QUESTIONS ON THE MATERIAL:
A. Translate this sentence from the acquisitions passage into Spanish: "The acquisitions related to the purchase of the underlying assets and liabilities of the businesses, which were absorbed into Motus as operating divisions."
B. Repeat part of the acquisitions passage word for word, beginning at the words "The acquisitions are" and stopping after "recognition of goodwill.".

Acquisitions during the reporting period

A number of businesses were acquired during the year to complement existing businesses. An assessment of control was performed by Motus based on whether Motus has the practical ability to direct the relevant activities unilaterally. In making the judgement, the relative size and dispersion of other vote holders, potential voting rights held by them or others and rights from other contractual arrangements were considered. After the assessment, Motus concluded that it did have a dominant interest to direct the relevant activities of the subsidiaries acquired.

The fair value of assets acquired and liabilities assumed at the acquisition date were as follows.

Business acquired Nature of business   Operating
segment
Effective
date
Interest
acquired (%)
Purchase
consideration
transferred
Rm
 
Pentagon Ford Three dealerships that primarily retail Ford motor vehicles in the United Kingdom   Vehicle Retail and Rental December 2018 100% 266  
Other various individually immaterial acquisitions 129  
395  

Fair value of assets acquired and liabilities assumed at date of acquisition:

  Pentagon
Ford
Rm
Individually
immaterial
acquisitions
Rm
    Total
Motus
Rm
 
Assets            
Property, plant and equipment 103 14     117  
Investments and other financial instruments 35     35  
Deferred tax assets 27     27  
Inventories 127 70     197  
Trade and other receivables 1 4     5  
Income tax assets 207     207  
Cash resources 2     2  
  231 359     590  
Liabilities            
Trade and other payables 114     114  
Other non-current financial liabilities 3     3  
Contract liability 42     42  
Interest-bearing debt 15 118     133  
  15 277     292  
Acquiree’s fair value of net assets at acquisition 216 82     298  
Non-controlling interests (2)     (2)  
Common control acquired (12)     (12)  
Net assets acquired 216 68     284  
Total purchase consideration 266 129     395  
Cash paid 266 103     369  
Contingent consideration 26     26  
Goodwill 50 61     111  

Process involved with obtaining control

The acquisitions related to the purchase of the underlying assets and liabilities of the businesses, which were absorbed into Motus as operating divisions.

Reasons for the acquisitions

The acquisitions are strategically in line with the Group's objective of achieving economies of scale via selective bolt-on acquisitions in local and international markets that complement the Group's existing networks.

The acquisition of these businesses complement the Group's existing structures and create synergies supporting the recognition of goodwill.

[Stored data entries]

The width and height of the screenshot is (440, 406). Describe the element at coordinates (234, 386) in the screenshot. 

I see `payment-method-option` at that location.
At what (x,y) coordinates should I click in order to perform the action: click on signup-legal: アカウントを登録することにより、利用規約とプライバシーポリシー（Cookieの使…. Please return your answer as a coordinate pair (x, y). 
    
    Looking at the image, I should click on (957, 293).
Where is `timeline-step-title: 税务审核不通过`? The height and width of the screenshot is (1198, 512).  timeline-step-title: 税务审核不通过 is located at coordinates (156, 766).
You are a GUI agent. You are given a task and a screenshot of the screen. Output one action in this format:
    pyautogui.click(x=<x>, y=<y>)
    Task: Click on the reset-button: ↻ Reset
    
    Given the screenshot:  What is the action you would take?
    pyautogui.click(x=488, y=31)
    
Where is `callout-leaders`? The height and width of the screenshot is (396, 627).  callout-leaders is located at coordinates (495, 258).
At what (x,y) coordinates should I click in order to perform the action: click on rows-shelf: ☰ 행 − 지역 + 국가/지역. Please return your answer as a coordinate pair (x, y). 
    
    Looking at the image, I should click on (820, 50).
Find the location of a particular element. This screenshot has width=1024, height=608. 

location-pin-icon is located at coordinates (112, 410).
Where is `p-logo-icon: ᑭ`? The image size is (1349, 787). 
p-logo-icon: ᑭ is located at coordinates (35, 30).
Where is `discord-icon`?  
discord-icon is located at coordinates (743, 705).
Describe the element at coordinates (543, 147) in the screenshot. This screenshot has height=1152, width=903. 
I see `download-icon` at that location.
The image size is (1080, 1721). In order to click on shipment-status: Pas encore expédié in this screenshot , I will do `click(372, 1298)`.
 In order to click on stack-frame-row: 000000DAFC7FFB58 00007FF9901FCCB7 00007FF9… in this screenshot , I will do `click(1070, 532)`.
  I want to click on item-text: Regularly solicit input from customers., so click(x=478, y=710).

YOUR RESPONSES:
A. Las adquisiciones se relacionaron con la compra de los activos y pasivos subyacentes de los negocios, que fueron absorbidos por Motus como divisiones operativas.

B.
The acquisitions are strategically in line with the Group's objective of achieving economies of scale via selective bolt-on acquisitions in local and international markets that complement the Group's existing networks.

The acquisition of these businesses complement the Group's existing structures and create synergies supporting the recognition of goodwill.